According to their analysis 26,955 families could save more than €10,000 over the lifetime of their home loans.
And 16,000 mortgage-holders would be at least €1,000 better off in the first 12 months by shopping around. The Central Bank research found 21 per cent of mortgage-holders could switch for lower interest rates.
But the report says only 38 people a month are making this change.
This comes six months after the Irish Sun revealed the savings on offer for homeowners.
As part of our Spike The Hike campaign, we compared the prices from lenders on a 20-year €200,000 mortgage, where the Property was worth €250,000.

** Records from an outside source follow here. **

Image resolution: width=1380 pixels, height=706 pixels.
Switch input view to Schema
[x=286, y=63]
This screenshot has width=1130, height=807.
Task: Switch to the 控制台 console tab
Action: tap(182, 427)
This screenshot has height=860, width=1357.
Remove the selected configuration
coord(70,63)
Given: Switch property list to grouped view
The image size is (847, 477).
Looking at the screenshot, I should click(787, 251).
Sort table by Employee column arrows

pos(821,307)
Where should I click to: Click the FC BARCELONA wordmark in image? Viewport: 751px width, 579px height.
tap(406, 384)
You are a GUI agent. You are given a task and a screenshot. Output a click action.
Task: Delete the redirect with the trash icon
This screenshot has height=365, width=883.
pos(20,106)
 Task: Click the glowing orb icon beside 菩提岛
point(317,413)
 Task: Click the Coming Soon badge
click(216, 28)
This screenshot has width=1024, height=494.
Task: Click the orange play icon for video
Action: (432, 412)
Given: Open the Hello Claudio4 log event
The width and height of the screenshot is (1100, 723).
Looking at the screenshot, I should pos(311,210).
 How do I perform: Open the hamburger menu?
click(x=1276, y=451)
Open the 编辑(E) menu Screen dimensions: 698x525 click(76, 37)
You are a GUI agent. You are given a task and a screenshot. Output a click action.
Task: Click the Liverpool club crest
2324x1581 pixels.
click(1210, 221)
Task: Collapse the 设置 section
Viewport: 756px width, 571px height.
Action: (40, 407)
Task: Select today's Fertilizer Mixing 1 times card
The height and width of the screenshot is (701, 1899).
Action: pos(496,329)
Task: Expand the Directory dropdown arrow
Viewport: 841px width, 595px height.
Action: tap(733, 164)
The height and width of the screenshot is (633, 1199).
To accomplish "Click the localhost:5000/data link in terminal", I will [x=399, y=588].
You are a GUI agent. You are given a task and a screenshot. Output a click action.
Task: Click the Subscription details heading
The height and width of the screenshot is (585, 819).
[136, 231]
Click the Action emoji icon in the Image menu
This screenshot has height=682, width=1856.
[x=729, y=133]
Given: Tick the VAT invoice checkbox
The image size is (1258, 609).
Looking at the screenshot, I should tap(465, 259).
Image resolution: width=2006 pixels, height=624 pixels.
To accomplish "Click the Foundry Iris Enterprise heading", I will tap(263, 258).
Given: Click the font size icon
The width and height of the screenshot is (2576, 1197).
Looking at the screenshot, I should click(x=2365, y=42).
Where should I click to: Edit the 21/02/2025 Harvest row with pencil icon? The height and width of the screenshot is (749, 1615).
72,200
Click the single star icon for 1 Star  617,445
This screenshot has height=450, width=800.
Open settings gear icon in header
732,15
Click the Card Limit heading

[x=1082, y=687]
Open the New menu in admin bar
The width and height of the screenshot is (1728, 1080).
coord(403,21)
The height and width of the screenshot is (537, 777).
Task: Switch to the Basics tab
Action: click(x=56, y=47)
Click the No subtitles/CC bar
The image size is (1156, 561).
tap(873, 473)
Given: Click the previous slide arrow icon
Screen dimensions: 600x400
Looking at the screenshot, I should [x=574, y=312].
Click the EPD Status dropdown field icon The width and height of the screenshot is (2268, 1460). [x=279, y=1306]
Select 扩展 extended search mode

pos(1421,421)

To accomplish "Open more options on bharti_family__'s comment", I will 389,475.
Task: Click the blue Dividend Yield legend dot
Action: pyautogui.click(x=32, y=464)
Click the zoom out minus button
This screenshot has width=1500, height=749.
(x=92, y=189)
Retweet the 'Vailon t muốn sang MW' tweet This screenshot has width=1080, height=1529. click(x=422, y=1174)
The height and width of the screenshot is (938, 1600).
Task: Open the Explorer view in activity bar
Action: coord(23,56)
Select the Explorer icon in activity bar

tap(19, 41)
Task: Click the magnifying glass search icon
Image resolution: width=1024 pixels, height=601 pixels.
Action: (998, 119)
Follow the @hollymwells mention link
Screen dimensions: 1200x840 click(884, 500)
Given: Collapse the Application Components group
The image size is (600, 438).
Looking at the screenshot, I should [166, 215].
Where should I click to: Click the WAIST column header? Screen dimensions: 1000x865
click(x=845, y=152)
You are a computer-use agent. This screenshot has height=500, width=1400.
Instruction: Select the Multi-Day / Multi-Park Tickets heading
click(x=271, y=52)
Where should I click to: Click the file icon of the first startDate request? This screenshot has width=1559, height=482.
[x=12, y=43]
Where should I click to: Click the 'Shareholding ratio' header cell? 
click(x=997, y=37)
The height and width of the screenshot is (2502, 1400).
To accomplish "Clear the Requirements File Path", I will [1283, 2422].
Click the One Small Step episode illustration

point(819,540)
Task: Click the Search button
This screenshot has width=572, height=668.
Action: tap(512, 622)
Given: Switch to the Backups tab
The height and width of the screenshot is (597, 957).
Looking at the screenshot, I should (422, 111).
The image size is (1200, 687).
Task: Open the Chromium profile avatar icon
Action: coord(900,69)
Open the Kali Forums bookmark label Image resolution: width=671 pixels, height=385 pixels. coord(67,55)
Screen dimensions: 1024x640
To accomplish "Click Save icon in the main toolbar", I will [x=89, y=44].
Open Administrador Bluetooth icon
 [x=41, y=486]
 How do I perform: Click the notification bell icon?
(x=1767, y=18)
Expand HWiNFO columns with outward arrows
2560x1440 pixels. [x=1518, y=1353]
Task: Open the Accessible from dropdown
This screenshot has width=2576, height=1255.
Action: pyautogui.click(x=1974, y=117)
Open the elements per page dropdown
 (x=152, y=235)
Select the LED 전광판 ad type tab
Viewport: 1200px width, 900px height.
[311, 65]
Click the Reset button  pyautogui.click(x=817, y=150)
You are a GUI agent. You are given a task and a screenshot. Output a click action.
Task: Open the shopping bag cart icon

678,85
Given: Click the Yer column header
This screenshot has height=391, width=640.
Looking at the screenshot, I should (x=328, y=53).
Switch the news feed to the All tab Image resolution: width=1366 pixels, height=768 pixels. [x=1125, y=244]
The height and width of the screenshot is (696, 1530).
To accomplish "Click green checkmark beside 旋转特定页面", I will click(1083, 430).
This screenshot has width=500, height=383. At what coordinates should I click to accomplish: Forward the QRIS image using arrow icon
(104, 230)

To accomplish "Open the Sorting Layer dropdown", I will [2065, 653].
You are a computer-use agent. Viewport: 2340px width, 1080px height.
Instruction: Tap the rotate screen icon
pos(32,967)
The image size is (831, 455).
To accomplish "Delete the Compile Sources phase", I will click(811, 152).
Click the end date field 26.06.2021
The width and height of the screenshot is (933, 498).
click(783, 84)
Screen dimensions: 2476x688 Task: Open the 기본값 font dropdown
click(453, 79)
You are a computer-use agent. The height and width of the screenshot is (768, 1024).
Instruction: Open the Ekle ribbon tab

The Bonkers.ie study found savings of €85 a month on offer, which come to €20,400 over the lifetime of the loan.
The new research by the Central Bank, which looked at more than 500,000 mortgages shows almost half of borrowers can't save because they have tracker mortgages.
A third aren't in a position to switch either because their loan value is too small, or they are in arrears. But for 21 per cent there is no barrier and the report noted: "The cumulative available savings across all mortgages in the 12 months after switching are £65million."
Most lenders cover at least on offer for €1,000 of the legal fees, meaning it costs just €300 to change banks, it states. But Simon Moynihan of Bonkers.ie said: "You may as well be talking to the wall than asking people to change mortgages.
“Unfortunately, Irish people tend not to change. They open an account their parents' bank or one offering a student offer, and stick with it."
Fianna Fail called for the introduction of a code of conduct to help people switch providers.
Finance spokesman Deputy Michael McGrath said: "The Central Bank report on mortgage switching blows apart any lingering notion of a competitive, mortgage market in Ireland.
"The stark reality is that the banks are simply not interested in facilitating customers to move their mortgage to get lower rates.
"This report highlights the urgent need for the Central Bank to introduce a statutory code of conduct on mortgage switching.
"A strong code would provide certainty to mortgage holders about the process involved and ensure the mortgage holder's rights are protected."